Work order = When you reach the line with "Image resolution: width=600" in the records below, begin transcribing exactly and continue up to and including the line with "Task: Select the reply text 我现在正在吃", leaving out every picture.

----- Extracted information -----

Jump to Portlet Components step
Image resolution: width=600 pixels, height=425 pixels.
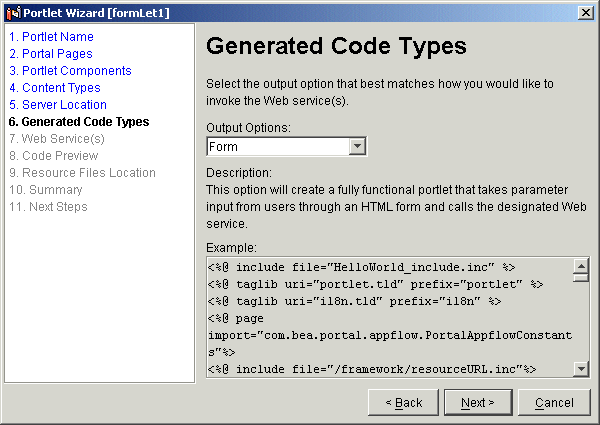pos(70,71)
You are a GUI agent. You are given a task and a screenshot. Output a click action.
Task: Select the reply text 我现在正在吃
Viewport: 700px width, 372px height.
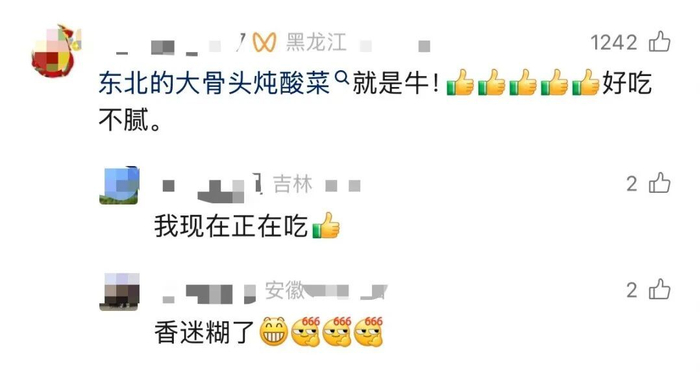[231, 226]
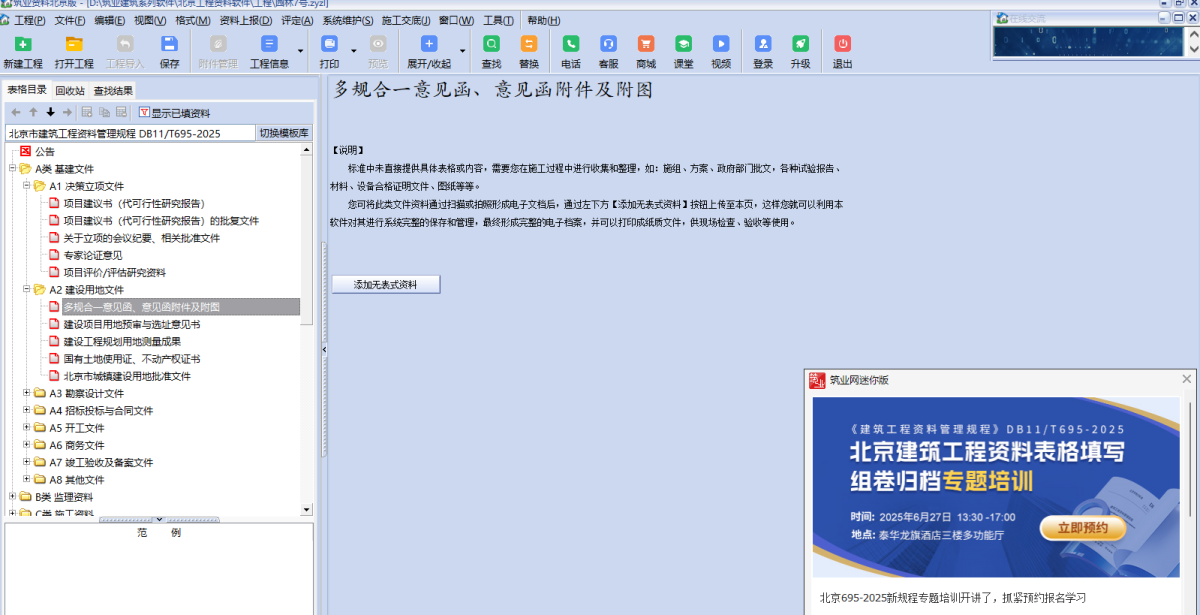Open dropdown arrow next to 打印
The height and width of the screenshot is (615, 1200).
click(354, 50)
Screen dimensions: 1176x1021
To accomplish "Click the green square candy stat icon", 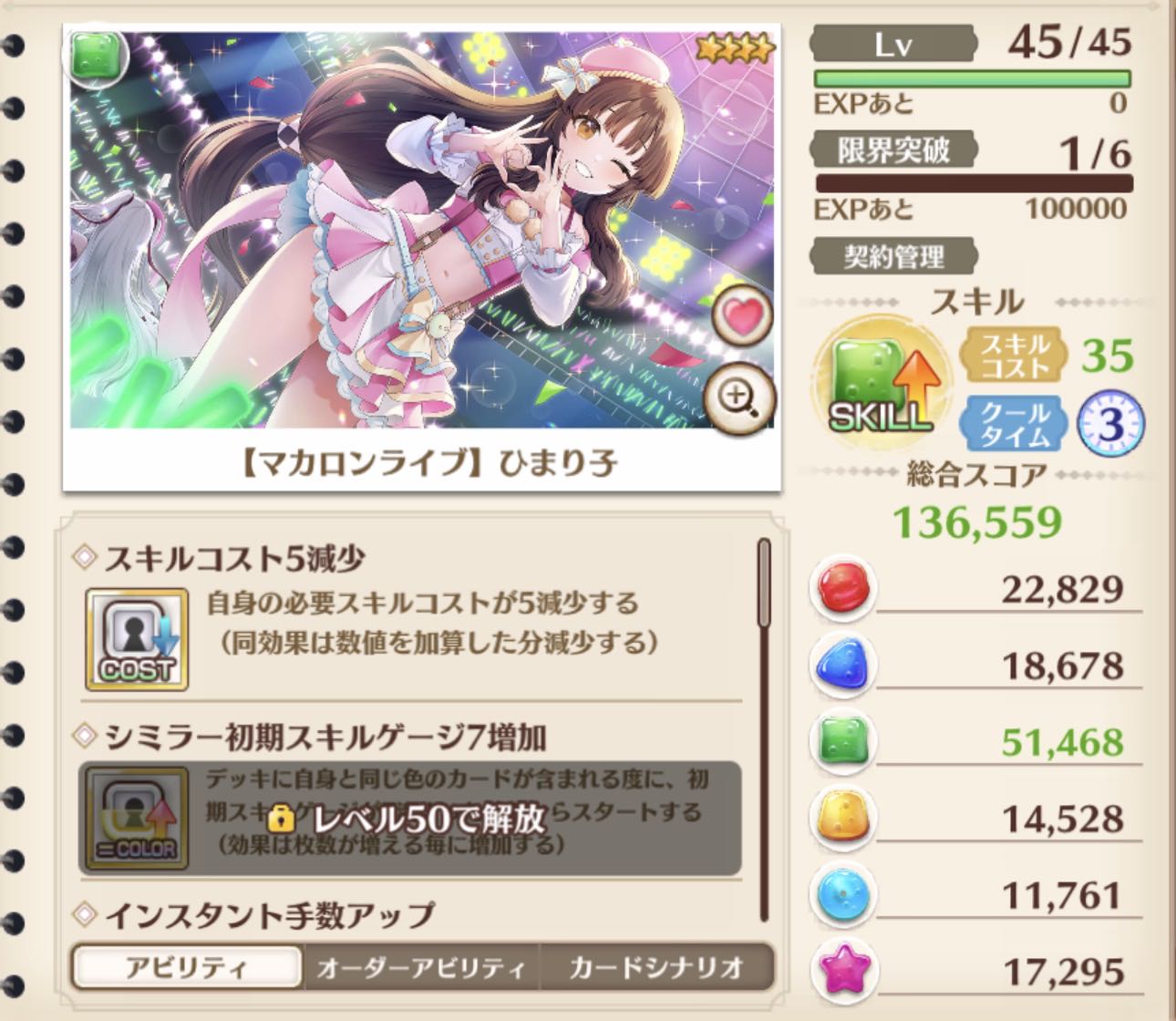I will (843, 741).
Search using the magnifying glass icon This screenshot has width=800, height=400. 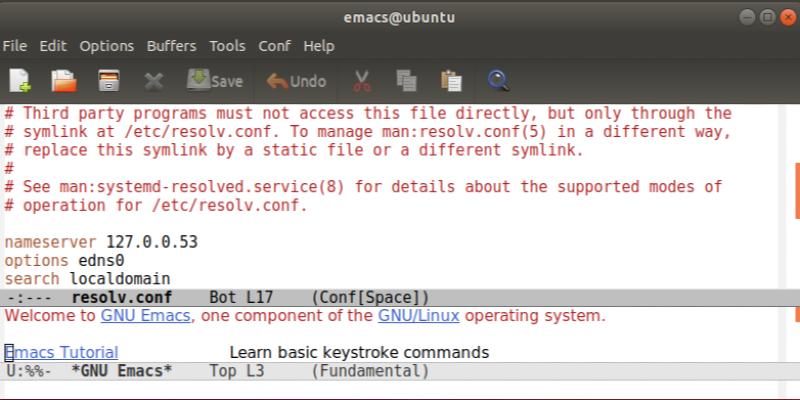[499, 81]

-----

Result =
Image resolution: width=600 pixels, height=425 pixels.
pos(70,71)
You are a GUI agent. You are given a task and a screenshot. Output a click action.
Task: Select the reply text 我现在正在吃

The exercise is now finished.